No all’assunzione dei Medici di famiglia da parte delle Aziende Sanitarie come rinforzi per le Case di Comunità. A schierarsi è il sindacato medico Snami Emilia-Romagna, che giudica “un grave errore” la proposta “trapelata” nei giorni scorsi. In primo luogo, le Case di Comunità “sono un progetto oramai ritenuto ampiamente critico”; inoltre, trasformare i Medici di base in lavoratori dipendenti e subordinati rischia di “compromettere qualità ed efficienza del […] Sistema Sanitario territoriale, a meno che non sia ribaltata su di esso una vagonata di miliardi”. Secondo Snami Emilia-Romagna, “questa soluzione nel contesto attuale appare ‘come una toppa peggiore del buco’, capace solo di aumentare le criticità esistenti senza affrontare i veri problemi della Medicina di Base”.
“Si cambia il contenitore senza ragionare dei problemi del contenuto e del sistema, realizzando uno scenario paradossale”, afferma ancora il Sindacato. “Nemmeno negli Ospedali i Medici rimangono più come dipendenti subordinati ai vari nominati, spesso con ampia ingerenza Politica”, dichiara. “Il fenomeno dei gettonisti ne è testimonianza e si vorrebbe, invece che correggere i problemi, moltiplicarli su tutto il Sistema Sanitario. I Medici di famiglia dovrebbero essere liberi e autonomi da gerarchie per poter continuare a svolgere il ruolo fondamentale di garante degli interessi dei cittadini.
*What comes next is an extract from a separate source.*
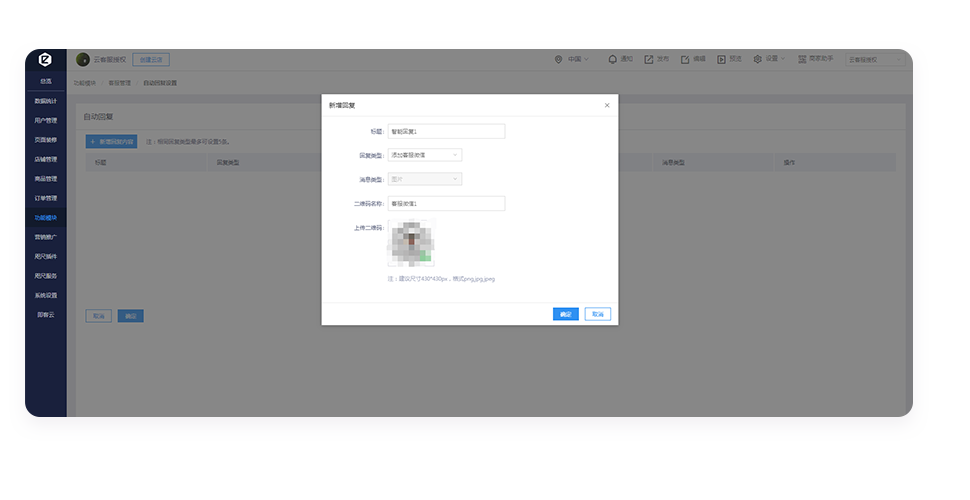Click the user avatar in header

(x=83, y=59)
Gli stessi Medici dipendenti della Sanità pubblica – afferma ancora lo Snami regionale – ‘scappano’ sempre più numerosi da una gestione gerarchica spesso degenerata nel tempo, al punto da non consentirgli più di lavorare con la necessaria serenità e sostenibilità sia sul piano umano che su quello professionale.”
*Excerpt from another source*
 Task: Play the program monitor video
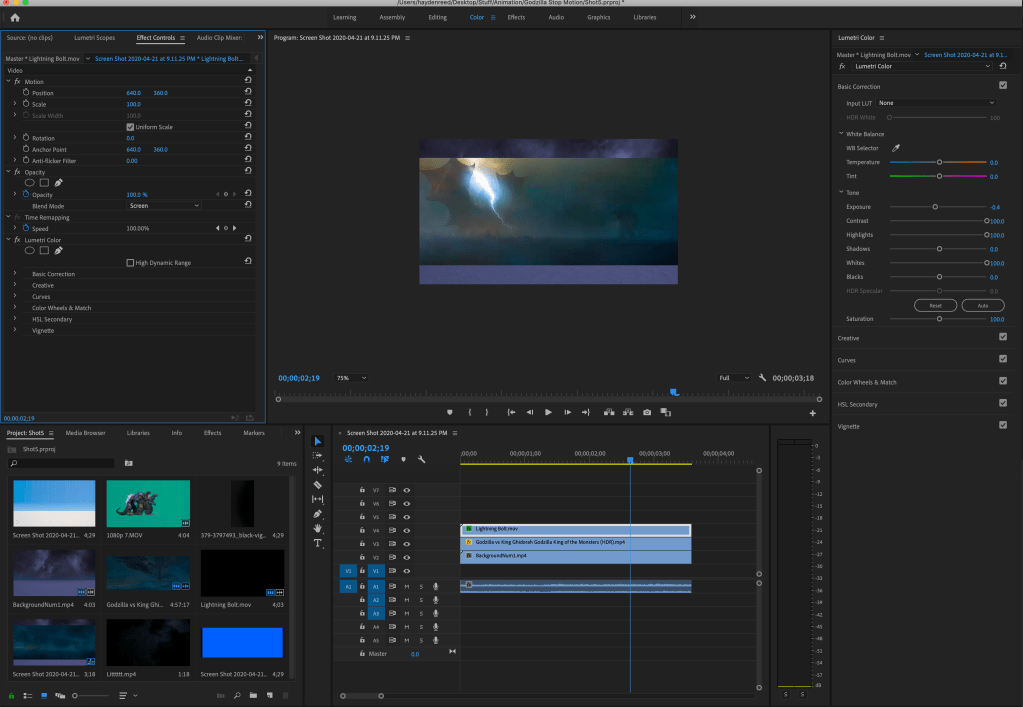(x=548, y=412)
“Voler quindi trasformare i Medici di Base in dipendenti delle Case di Comunità significa snaturare la loro funzione primaria e il loro ruolo di garanzia autonoma, libera da ingerenze. Le Case di Comunità sono l’esatto contrario rispetto l’odierna capillarità degli Studi; rischiano di diventare poliambulatoriali, sovraccarichi e impersonali, forse capaci di erogare prestazioni in una logica industriale più che aziendale, ma incapaci di rispondere efficacemente alle esigenze di relazione e di vincolo fiduciario coi cittadini”, sostiene Snami Emilia-Romagna, che ritiene necessario “aggiornare le regole convenzionali, potenziando funzioni e competenze attribuite, a partire dal percorso formativo, negoziando regole aggiornate per contestabilità del curante e standard di accreditamento delle prestazioni da erogare, in una logica di programmazione vera; semplificare i processi amministrativi e garantire risorse adeguate per svolgere al meglio il loro ruolo”.
“Snami invita quindi le Istituzioni a riconsiderare questa scelta e avviare un confronto serio con i professionisti del settore per individuare soluzioni concrete e sostenibili che rispondano davvero ai bisogni del Sistema nel suo complesso.”